Beyond those added costs, however, Larkin remained optimistic about federal outlays, even as the Trump administration has halted the disbursement of funds in some areas.

Kyle Larkin Granite CEO

Kyle Larkin

Permission granted by Granite Construction

 

“Despite reports of project disruptions on certain federally funded work, the change in administration, we have not experienced any delays,” Larkin said. 

That said, tariffs were on his mind. 

“Concern over tariffs has been a major source of uncertainty,” Larkin said. “Granite, like all companies, is not immune to the direct and indirect impacts of tariffs. However, to date, they have not significantly impacted our results or our strategy.”

He said the firm would continue to closely monitor the situation and work to mitigate negative impacts where possible. 

Another IIJA?

Larkin’s upbeat outlook despite the uncertainty came from the large amount of work the company continues to see from the $1.2 trillion Infrastructure Investment and Jobs Act of 2021, as well as the possibility of follow-on legislation once it lapses. 

Passed and implemented during former President Joe Biden’s term — and thus a potential target for President Donald Trump — Larkin said that IIJA money has continued to flow, with only about a third of funding spent to date. Due to that cadence and the timing of money getting to state DOTs, he said dollars will keep coming for projects under the law well past its 2026 sunset. 

“The IIJA continues to provide really strong spending, really across all of our geographies,” Larkin said. “We believe there’s still several years of spending under the IIJA.”

He also said there’s potentially more where that came from, with political will in Congress to pass a follow-on bill after the original IIJA’s window closes. 

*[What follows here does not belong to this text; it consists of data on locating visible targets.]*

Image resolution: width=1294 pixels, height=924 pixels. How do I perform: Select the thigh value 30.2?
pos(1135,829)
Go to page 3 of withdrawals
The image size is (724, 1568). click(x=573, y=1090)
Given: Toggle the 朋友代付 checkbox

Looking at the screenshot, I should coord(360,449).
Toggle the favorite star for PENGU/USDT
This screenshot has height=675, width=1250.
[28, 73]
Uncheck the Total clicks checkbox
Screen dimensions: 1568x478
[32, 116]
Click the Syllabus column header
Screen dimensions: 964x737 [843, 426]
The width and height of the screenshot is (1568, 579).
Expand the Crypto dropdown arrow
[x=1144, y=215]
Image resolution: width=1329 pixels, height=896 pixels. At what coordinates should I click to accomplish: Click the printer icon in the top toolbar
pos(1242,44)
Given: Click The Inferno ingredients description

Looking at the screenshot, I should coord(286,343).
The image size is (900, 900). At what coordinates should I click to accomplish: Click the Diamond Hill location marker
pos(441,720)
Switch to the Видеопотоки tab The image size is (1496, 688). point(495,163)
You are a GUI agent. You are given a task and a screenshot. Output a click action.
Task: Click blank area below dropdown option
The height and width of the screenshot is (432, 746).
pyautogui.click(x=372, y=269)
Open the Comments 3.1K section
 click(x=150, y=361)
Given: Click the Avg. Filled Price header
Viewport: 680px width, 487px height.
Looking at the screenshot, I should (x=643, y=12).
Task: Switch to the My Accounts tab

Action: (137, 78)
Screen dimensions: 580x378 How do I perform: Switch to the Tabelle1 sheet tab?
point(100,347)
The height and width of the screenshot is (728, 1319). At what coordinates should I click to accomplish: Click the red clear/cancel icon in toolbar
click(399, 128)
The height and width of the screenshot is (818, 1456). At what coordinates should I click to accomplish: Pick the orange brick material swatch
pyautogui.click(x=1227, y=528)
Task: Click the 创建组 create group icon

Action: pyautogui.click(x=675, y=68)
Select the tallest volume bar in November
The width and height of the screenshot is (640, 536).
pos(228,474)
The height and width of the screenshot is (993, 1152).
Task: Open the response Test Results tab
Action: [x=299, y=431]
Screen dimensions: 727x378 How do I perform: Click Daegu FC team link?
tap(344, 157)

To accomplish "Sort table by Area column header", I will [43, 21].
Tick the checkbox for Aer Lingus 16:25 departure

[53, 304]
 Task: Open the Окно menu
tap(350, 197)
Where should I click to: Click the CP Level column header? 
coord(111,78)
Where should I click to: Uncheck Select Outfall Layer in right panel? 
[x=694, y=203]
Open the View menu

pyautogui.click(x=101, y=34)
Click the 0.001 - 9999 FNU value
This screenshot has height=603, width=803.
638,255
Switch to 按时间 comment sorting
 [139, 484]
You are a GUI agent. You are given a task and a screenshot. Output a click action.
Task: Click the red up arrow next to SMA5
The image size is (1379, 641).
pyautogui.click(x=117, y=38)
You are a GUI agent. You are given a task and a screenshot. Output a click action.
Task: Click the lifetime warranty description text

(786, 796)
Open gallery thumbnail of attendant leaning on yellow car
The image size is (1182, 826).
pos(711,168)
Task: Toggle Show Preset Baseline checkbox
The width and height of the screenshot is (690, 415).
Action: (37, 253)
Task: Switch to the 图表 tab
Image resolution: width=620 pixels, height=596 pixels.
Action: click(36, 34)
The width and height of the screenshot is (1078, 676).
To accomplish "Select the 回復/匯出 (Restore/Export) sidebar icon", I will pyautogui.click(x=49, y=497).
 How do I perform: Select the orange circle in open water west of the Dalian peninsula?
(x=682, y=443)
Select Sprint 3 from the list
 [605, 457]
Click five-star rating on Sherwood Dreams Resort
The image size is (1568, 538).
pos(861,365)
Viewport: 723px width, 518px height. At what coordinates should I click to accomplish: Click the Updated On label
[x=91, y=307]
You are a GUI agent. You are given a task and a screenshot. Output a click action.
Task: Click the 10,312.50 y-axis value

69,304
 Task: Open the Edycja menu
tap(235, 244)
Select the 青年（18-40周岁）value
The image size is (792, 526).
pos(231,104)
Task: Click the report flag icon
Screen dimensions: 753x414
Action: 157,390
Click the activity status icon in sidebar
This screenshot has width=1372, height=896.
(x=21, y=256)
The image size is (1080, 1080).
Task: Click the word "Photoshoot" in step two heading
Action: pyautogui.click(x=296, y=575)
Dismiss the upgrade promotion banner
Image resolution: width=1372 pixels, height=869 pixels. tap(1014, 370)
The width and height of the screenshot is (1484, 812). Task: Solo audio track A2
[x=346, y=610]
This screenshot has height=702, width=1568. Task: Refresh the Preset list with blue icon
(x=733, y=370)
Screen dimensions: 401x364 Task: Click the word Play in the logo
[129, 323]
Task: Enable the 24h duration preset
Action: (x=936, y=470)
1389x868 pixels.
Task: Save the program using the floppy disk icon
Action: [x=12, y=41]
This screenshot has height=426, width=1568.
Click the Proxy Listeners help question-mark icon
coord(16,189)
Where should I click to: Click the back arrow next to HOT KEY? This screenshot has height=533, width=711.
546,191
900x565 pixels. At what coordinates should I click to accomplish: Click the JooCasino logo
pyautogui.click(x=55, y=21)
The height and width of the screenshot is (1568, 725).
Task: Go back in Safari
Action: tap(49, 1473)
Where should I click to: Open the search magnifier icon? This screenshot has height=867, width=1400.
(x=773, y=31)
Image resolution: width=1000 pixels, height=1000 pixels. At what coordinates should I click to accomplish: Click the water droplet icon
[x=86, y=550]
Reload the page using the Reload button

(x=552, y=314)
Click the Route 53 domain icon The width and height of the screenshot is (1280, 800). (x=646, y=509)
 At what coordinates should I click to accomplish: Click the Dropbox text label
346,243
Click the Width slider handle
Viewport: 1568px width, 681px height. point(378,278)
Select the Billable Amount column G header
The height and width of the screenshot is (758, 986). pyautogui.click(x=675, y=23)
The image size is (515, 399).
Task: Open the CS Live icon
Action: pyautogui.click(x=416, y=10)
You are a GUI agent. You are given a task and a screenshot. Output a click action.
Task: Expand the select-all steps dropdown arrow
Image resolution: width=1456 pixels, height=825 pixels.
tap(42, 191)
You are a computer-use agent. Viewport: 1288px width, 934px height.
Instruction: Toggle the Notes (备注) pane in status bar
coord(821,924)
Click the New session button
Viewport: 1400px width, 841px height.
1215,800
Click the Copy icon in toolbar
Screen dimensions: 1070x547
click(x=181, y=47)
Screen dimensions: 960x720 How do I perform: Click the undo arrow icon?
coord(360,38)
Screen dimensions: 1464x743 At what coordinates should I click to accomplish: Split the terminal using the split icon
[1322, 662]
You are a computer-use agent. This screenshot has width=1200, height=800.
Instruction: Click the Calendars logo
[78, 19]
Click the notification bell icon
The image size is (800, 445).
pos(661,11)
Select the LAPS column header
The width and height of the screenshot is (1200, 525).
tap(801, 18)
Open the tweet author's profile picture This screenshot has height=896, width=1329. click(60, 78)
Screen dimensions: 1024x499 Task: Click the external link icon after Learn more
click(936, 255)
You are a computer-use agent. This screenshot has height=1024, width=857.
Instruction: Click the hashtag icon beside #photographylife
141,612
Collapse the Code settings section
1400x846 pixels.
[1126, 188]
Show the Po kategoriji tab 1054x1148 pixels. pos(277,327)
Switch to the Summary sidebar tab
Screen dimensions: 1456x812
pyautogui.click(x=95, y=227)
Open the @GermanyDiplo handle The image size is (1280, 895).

“We also believe that there’s bipartisan support and a lot of momentum around another bill that will come on following the IIJA that will have spending levels equal to or greater than what we see around highways, bridges and roads,” Larkin said. “We’ll see if we can get that passed, but certainly that would be good news for our industry and good news for Granite.”

He added that “we do think that with the current administration, there are a lot of opportunities for us in the federal space.”

By the numbers

Granite reported a net loss of $33.7 million for the quarter, up from a $31 million loss a year ago. Revenue, however, increased about 4% to $699.5 million from $672.3 million during the same period in 2024. 

The firm’s backlog, which it refers to as committed and awarded projects, or CAP, increased $241 million year over year to $5.74 billion, also a 4% gain. 

Those results prodded the company to maintain its guidance of $4.2 billion to $4.4 billion of revenue in 2025.

Larkin also said the firm continued to see healthy bidding, particularly in California and Texas, and hopes to build on its backlog in 2025. 

“Coming into 2025, we expected a strong bidding environment with federal and state funding fueling opportunities across the public sector,” Larkin said. “At this point, the market has met our expectations and we have won more work than in the first four months of 2024.